En 1942 se publica El último encuentro, de Sándor Márai, una novela que describe una experiencia moral a través de las confesiones de un viejo general del imperio austrohúngaro que, retirado en la mansión familiar, lleva una vida en soledad, con sus criados y con su nodriza, con la que mantiene una relación extraña, especial. El general vive en una de las alas del castillo y no se deja ver nunca desde la muerte de su mujer. Su vida reproduce, en realidad, los esquemas de su familia, de sus antecesores, una generación que vive en el honor, en el orgullo de la palabra dada. El general ha pasado casi toda su vida, en concreto cuarenta y un años, a la espera de algo que por fin se va a producir: el reencuentro con un viejo amigo, Konrad, un antiguo camarada.

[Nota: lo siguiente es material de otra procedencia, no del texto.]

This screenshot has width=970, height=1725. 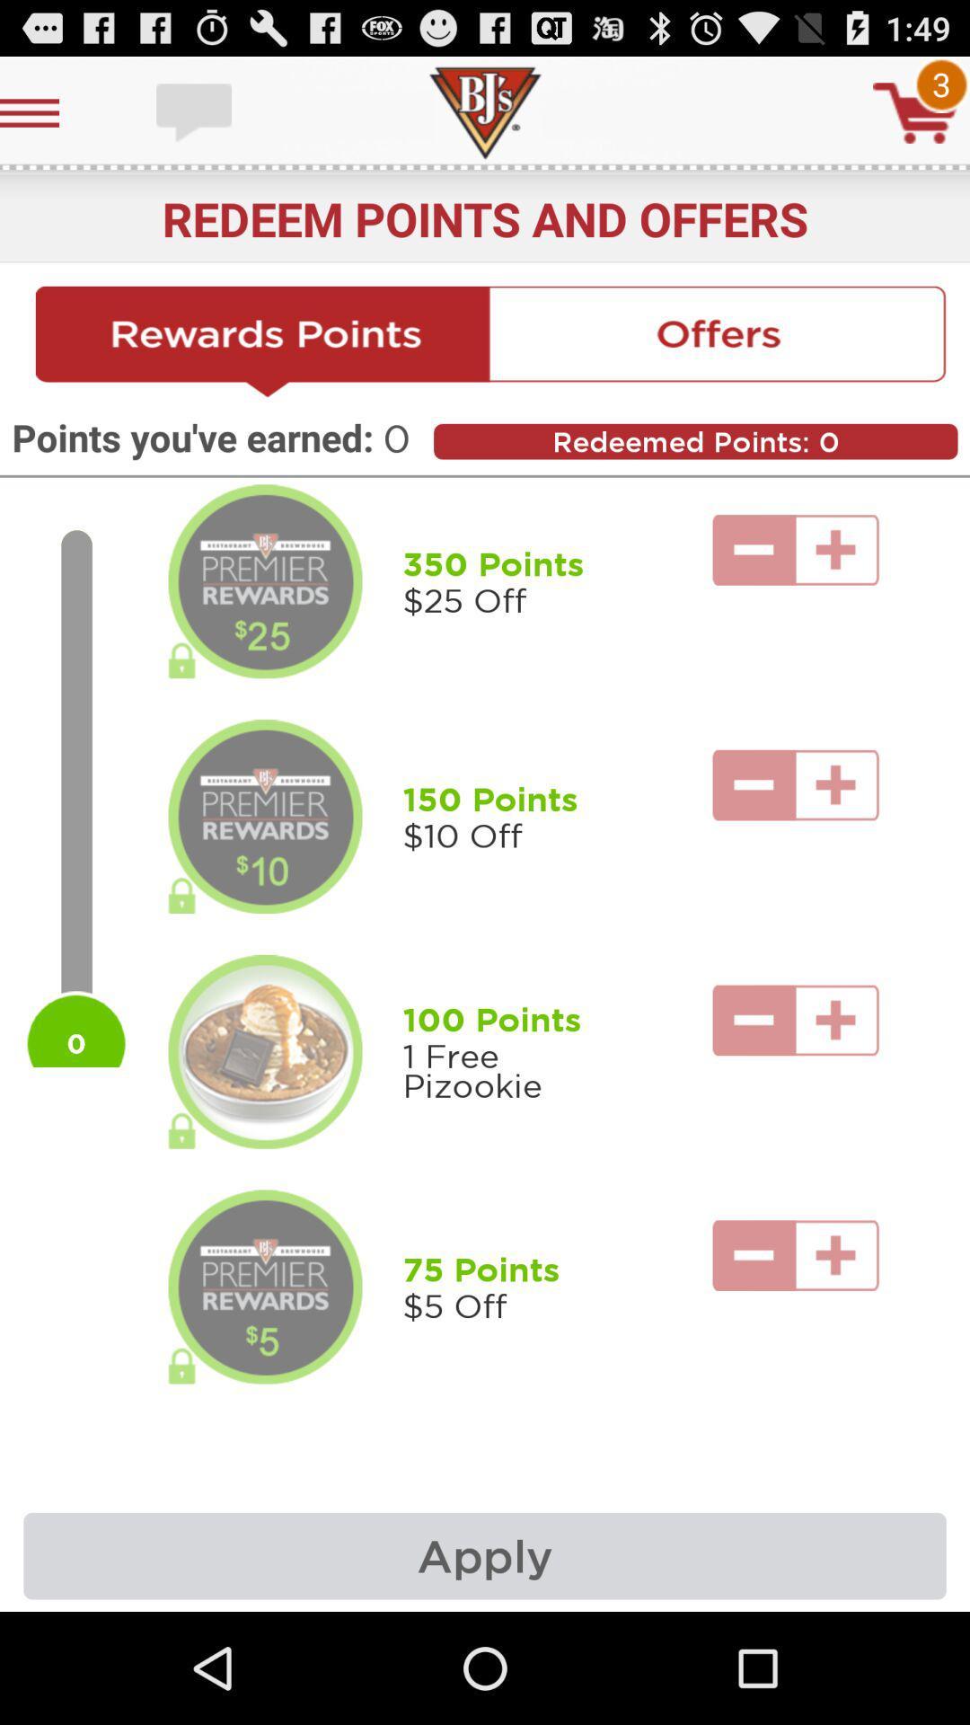 What do you see at coordinates (196, 111) in the screenshot?
I see `message page` at bounding box center [196, 111].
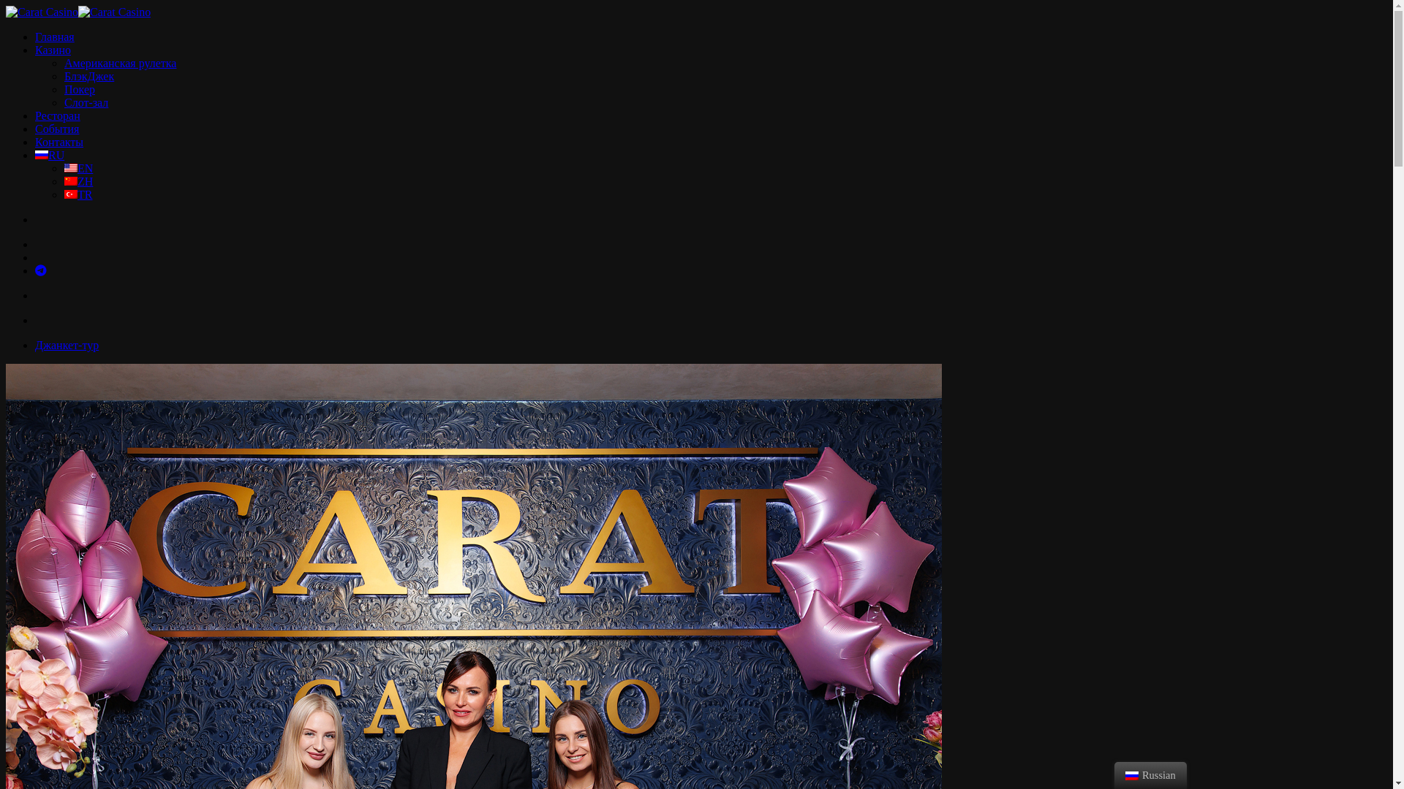 The width and height of the screenshot is (1404, 789). What do you see at coordinates (69, 180) in the screenshot?
I see `'Chinese'` at bounding box center [69, 180].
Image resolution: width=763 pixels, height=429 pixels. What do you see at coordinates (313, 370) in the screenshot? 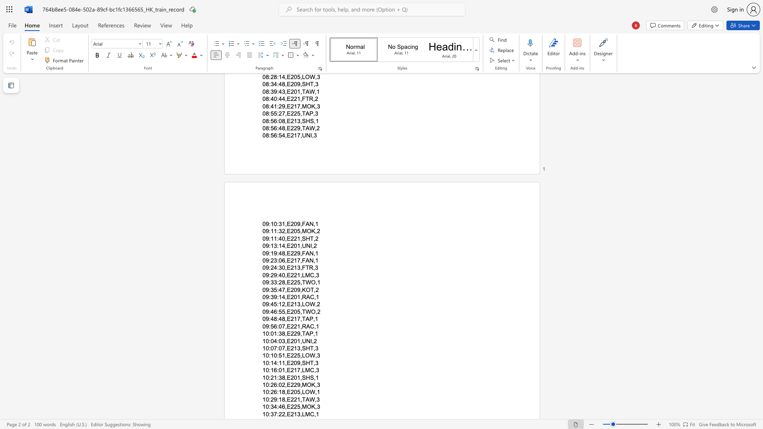
I see `the space between the continuous character "C" and "," in the text` at bounding box center [313, 370].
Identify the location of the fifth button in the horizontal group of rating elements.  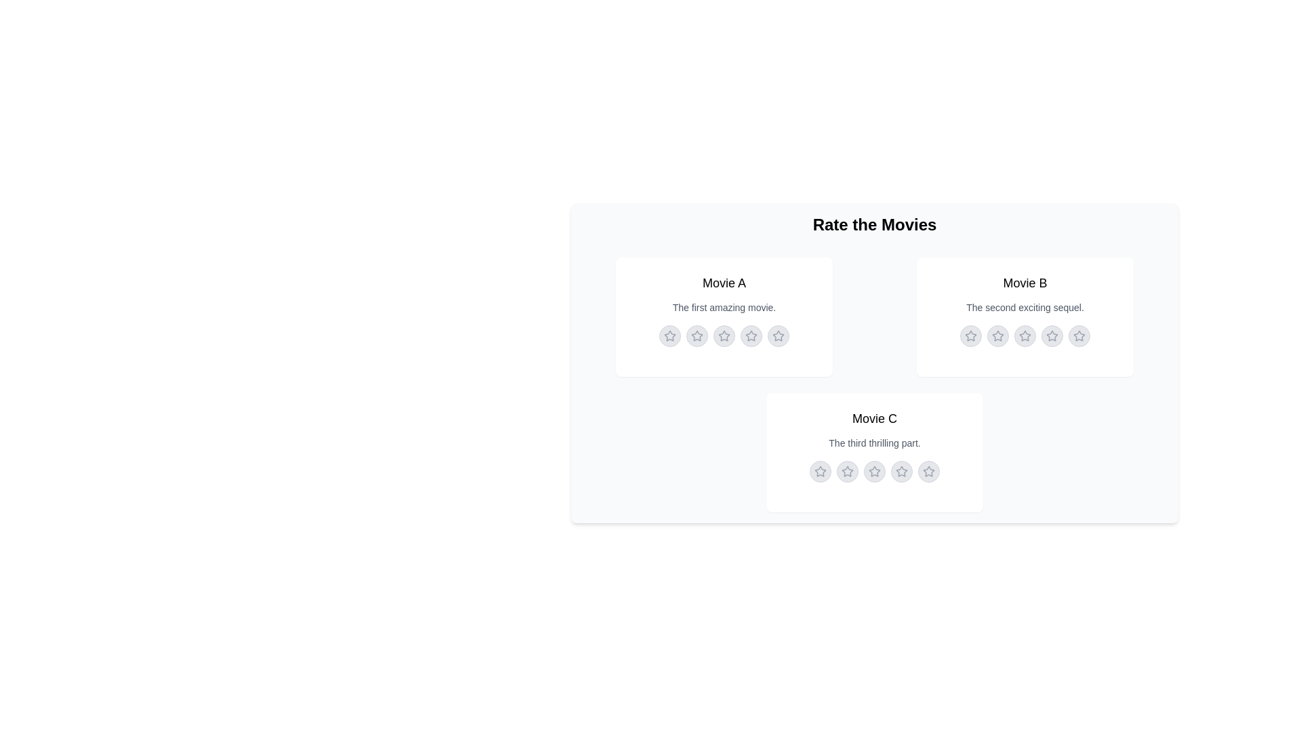
(929, 470).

El esperado encuentro entre los dos amigos debe sacar a la luz la verdad, que se encuentra sepultada en unos acontecimientos acaecidos en el pasado. El general desea, además, que al recibir a Konrad todo sea como antaño, desea que se repita todo, con los mismos elementos, porque de lo que se trata es de dar sentido al pasado y, con ello, dar sentido a la vida misma.

Para poder comprender el alcance del ritual que se va a celebrar entre los dos viejos amigos, Márai se toma su tiempo en contar la historia de amistad entre el general y Konrad, surgida en la juventud, en una academia militar vienesa. La convivencia entre los dos amigos es extraña y única, una relación llena de pureza, que parece ajena al mundo. La vida en común de los dos transmite la felicidad de Viena, la felicidad de toda una ciudad, una alegría que parece flotar en el ambiente de orden y seguridad que transmite el imperio. A pesar de la amistad que los une, a pesar de vivir juntos en Viena mientras realizan su primer servicio al emperador, ambos muchachos son muy diferentes. Konrad ama la música, mientras el general ama la caza. La música y la caza expresan, por así decirlo, las distancias, a fin de cuentas quizá insalvables, entre los dos amigos.

Los recuerdos del pasado fluyen en la narración antes de la llegada de Konrad, antes del ansiado encuentro. Las fiestas de antaño, que destilan el perfume del antiguo imperio austrohúngaro, y la estancia en Bretaña a los ocho años, donde el rumor del mar se asemeja al de los bosques en Hungría, sirven para dibujar la sensación de que «todo está conectado en el mundo». Prevalece un aire de misterio (un cuadro que falta en las paredes), un personaje femenino en la neblina del tiempo, Krisztina, la mujer del general, que ya ha muerto. Prevalece, sobre todo, la nostalgia del pasado.

La confesión, larga y prolija del general, una vez se ha producido la llegada de Konrad, es una recreación del pasado, de la dimensión externa de los acontecimientos, la guerra y la revolución rusa, que lo han cambiado todo, pero, sobre todo, de la dimensión interna de unos hechos que transformaron las vidas del general, de Konrad y de Krisztina. Las reflexiones del general van desgranándose, poco a poco, hasta llegar a un acontecimiento único, clave en sus vidas. El secreto que yace en la historia radica en una cacería, en un instante último en que todo se resuelve en un bosque, como si la vida entera de los personajes se definiese en ese instante. Ese secreto define la infidelidad de Konrad, que supone, y esto es lo verdaderamente importante, una traición a la amistad, a un valor eterno que sustenta la vida entera del general.

La confesión íntima que recorre gran parte de la novela se presenta, en definitiva, como una especie de ajuste de cuentas con el pasado.